→ Exercise aim
What is needed is a verbatim copy of the data, minus the pictures.

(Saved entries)
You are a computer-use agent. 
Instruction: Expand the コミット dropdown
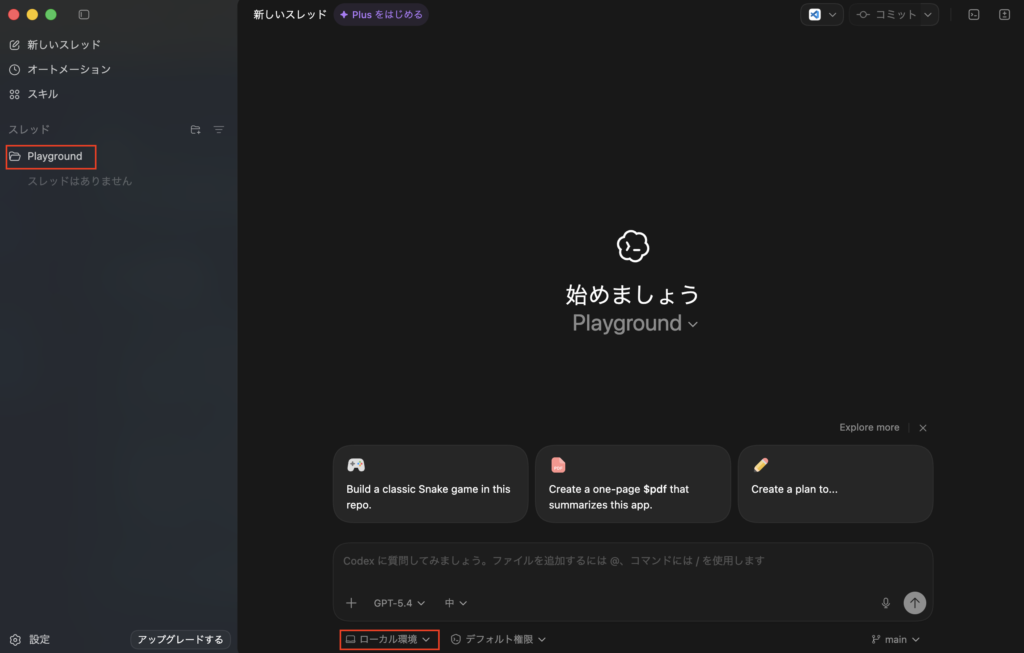(894, 15)
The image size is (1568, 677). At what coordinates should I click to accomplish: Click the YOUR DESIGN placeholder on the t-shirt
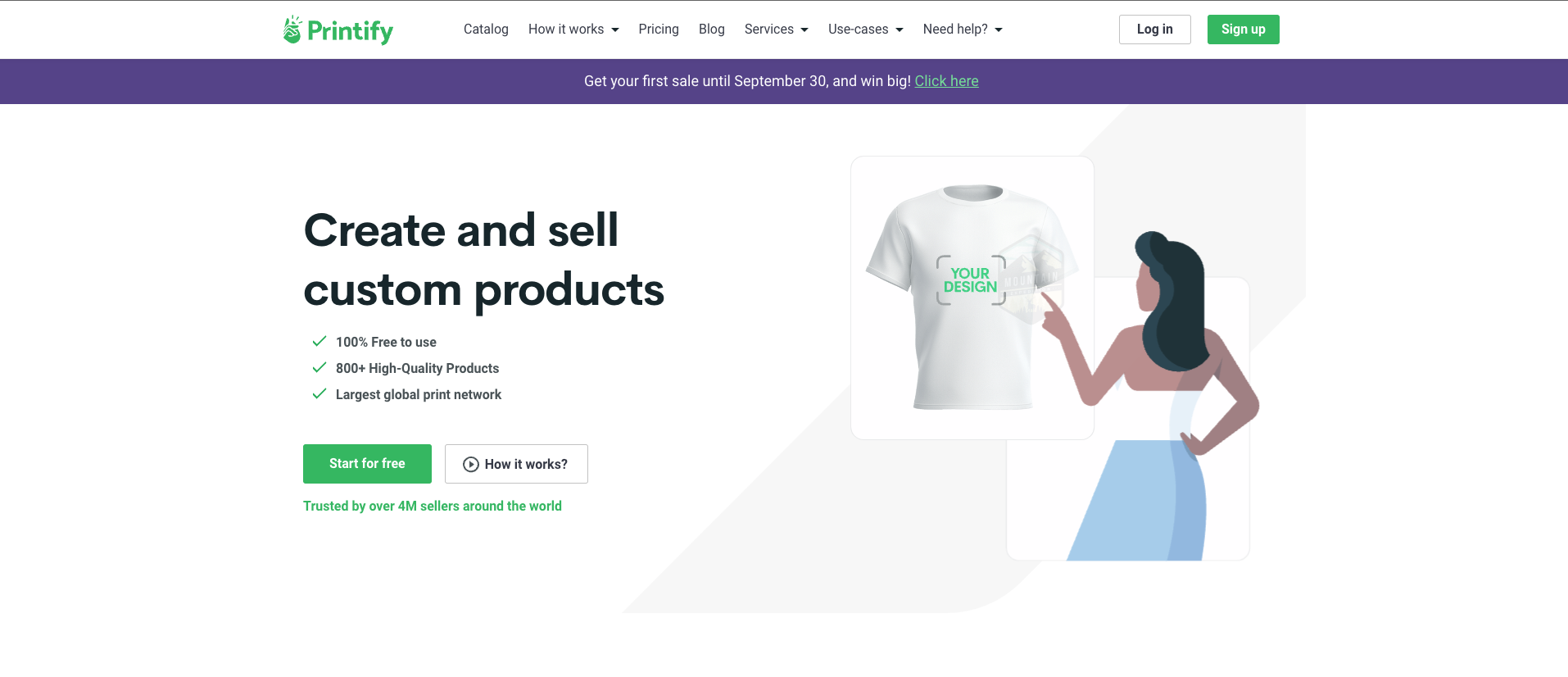(x=971, y=280)
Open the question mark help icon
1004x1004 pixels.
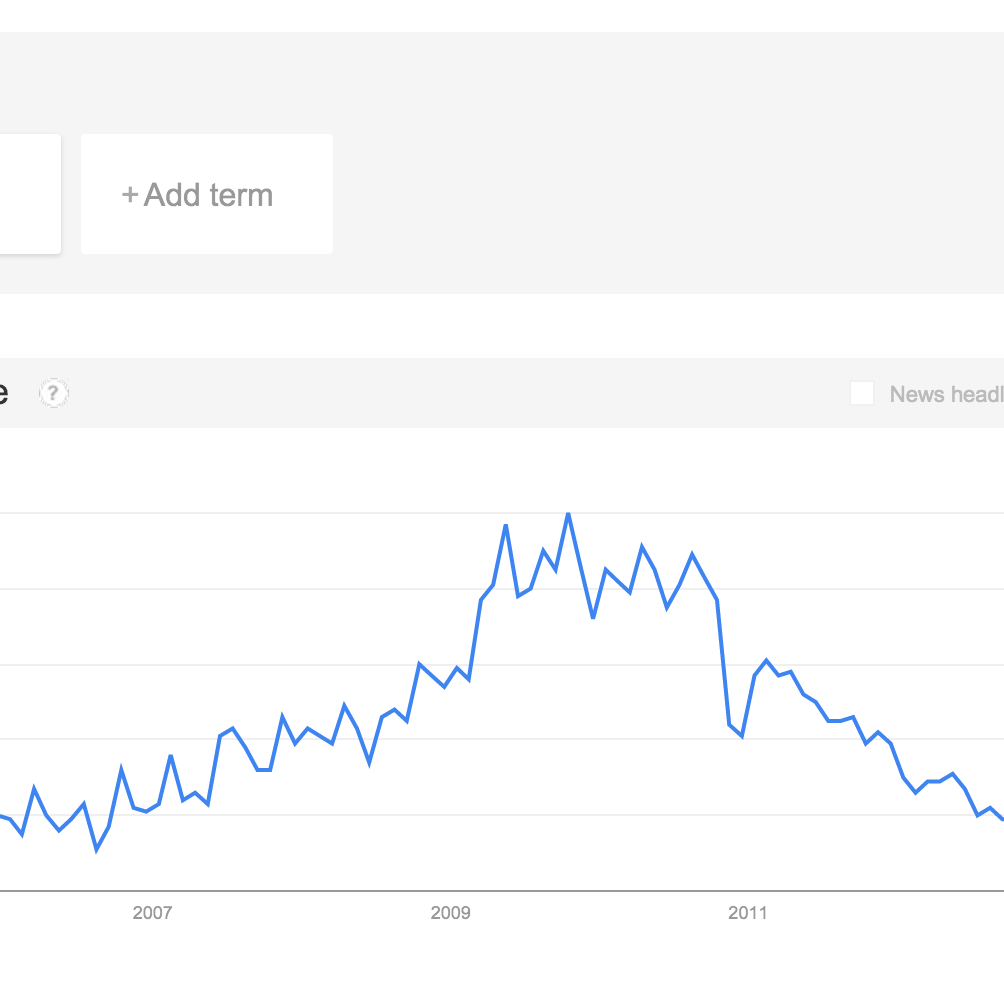click(54, 393)
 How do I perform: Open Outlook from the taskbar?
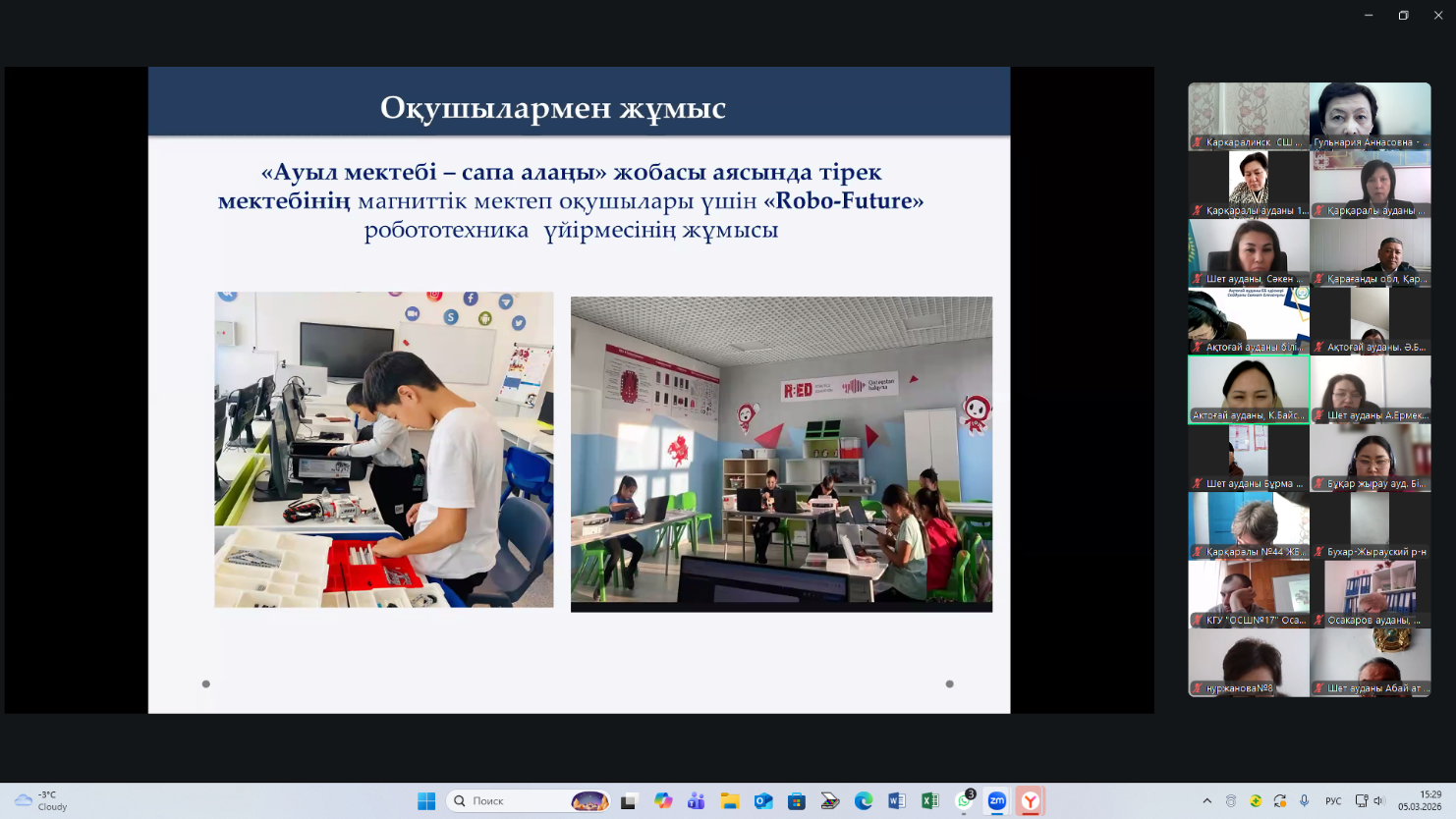pos(763,801)
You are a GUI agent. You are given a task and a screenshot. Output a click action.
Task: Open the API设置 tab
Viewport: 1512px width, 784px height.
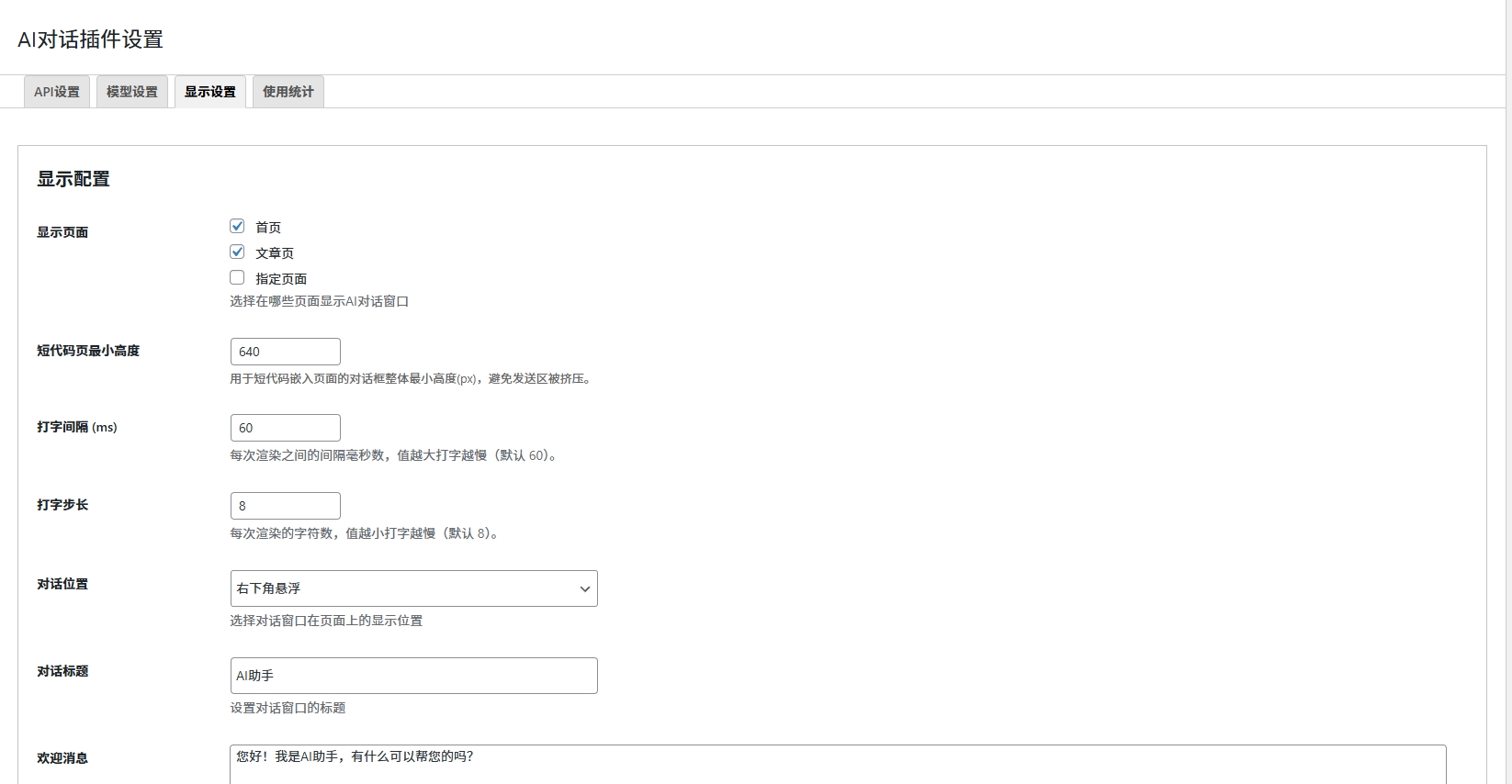click(x=57, y=92)
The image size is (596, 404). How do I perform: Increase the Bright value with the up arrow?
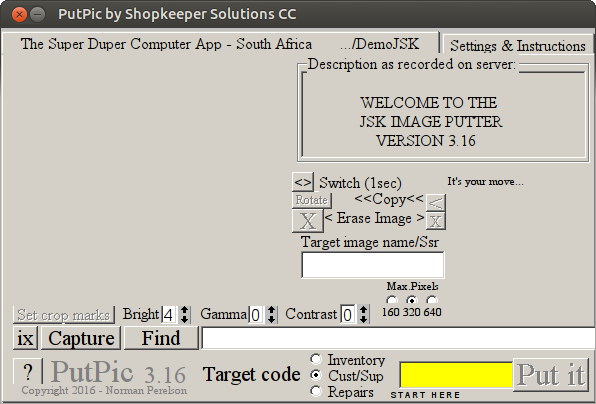[184, 310]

→ Expected answer
You are a computer-use agent. 
Instruction: Expand the コミット dropdown
(894, 15)
The image size is (1568, 677). At what coordinates should I click to accomplish: Click the YOUR DESIGN placeholder on the t-shirt
(x=971, y=280)
Open the question mark help icon
1004x1004 pixels.
click(54, 393)
 How do I perform: Open Outlook from the taskbar?
pos(763,801)
You are a GUI agent. You are given a task and a screenshot. Output a click action.
Task: Open the API设置 tab
Viewport: 1512px width, 784px height.
click(x=57, y=92)
The image size is (596, 404). How do I perform: Increase the Bright value with the up arrow?
[184, 310]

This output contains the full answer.